• _SET PROBLEM_
Return every line of the records below exactly as they appear, leaving out the pictures.

Dataset excerpt:

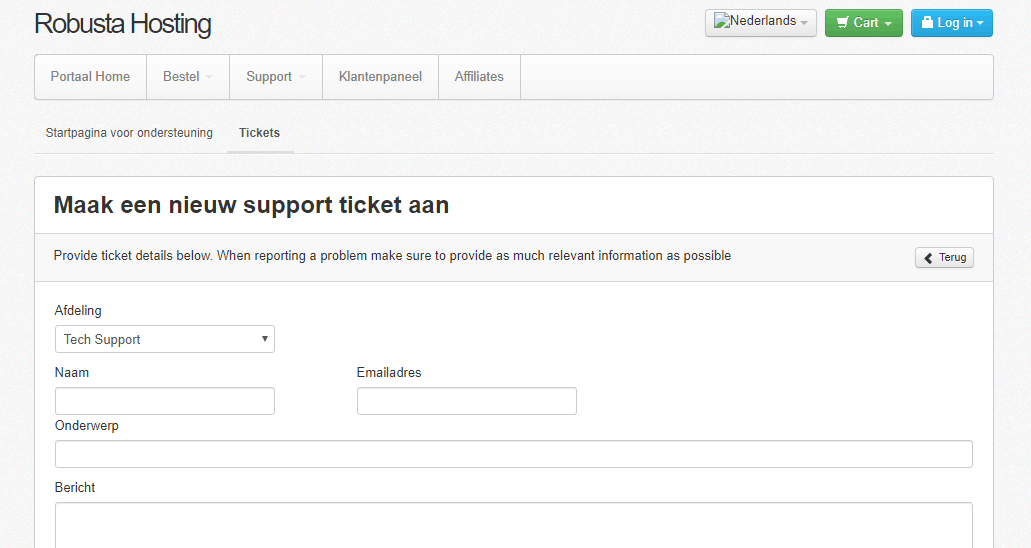Viewport: 1031px width, 548px height.
Task: Switch to Startpagina voor ondersteuning tab
Action: coord(130,133)
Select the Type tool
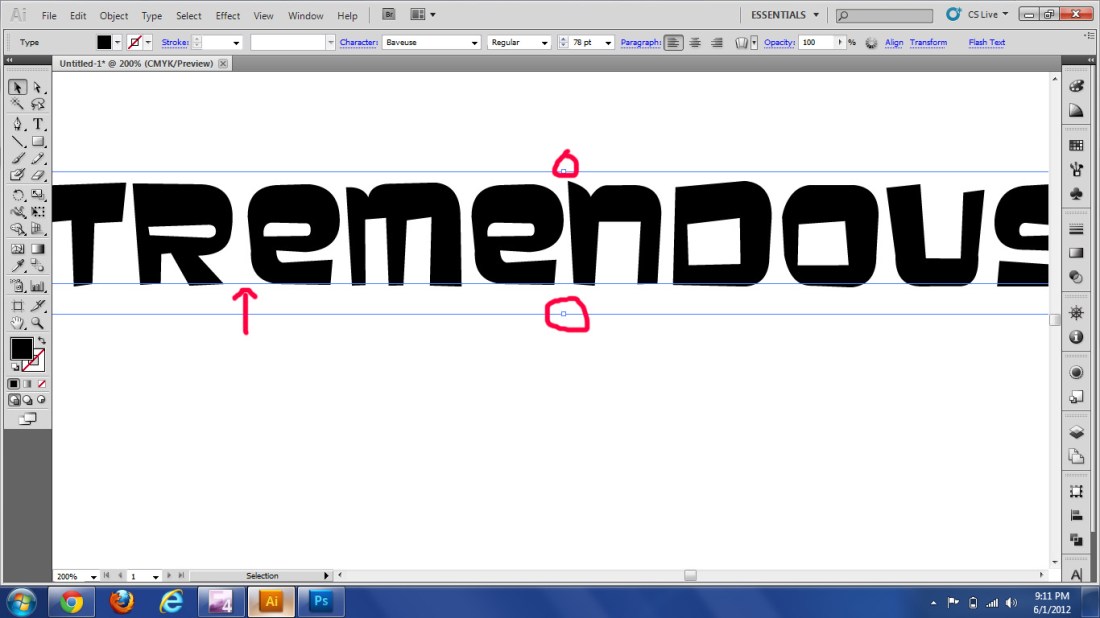The height and width of the screenshot is (618, 1100). (x=38, y=124)
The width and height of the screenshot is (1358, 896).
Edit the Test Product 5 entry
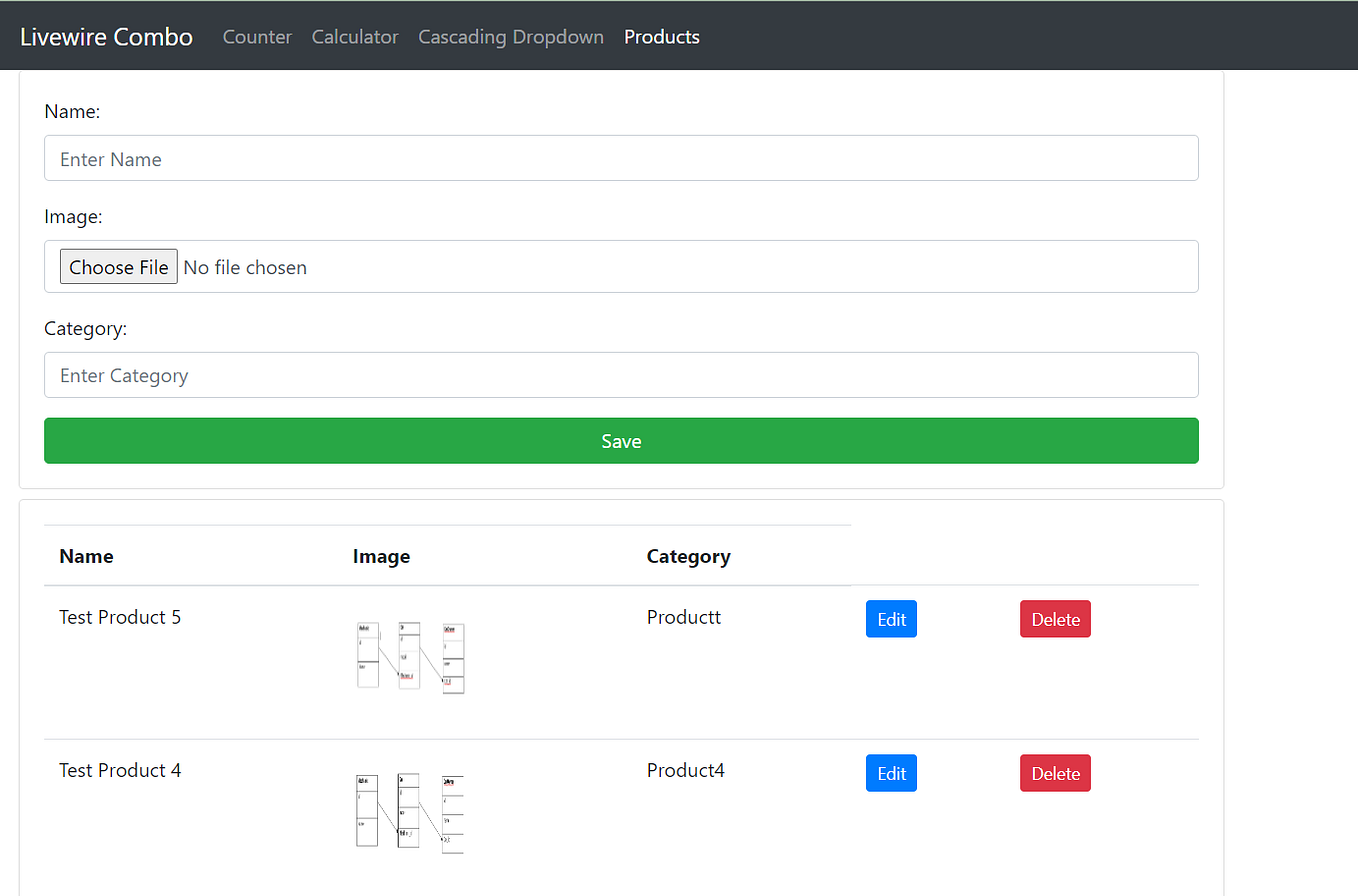click(890, 618)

• _SOLUTION FOR THIS EXERCISE_
Viewport: 1031px width, 548px height.
Task: Switch to Startpagina voor ondersteuning tab
Action: coord(130,133)
Select the Type tool
The height and width of the screenshot is (618, 1100). (x=38, y=124)
The width and height of the screenshot is (1358, 896).
Edit the Test Product 5 entry
click(890, 618)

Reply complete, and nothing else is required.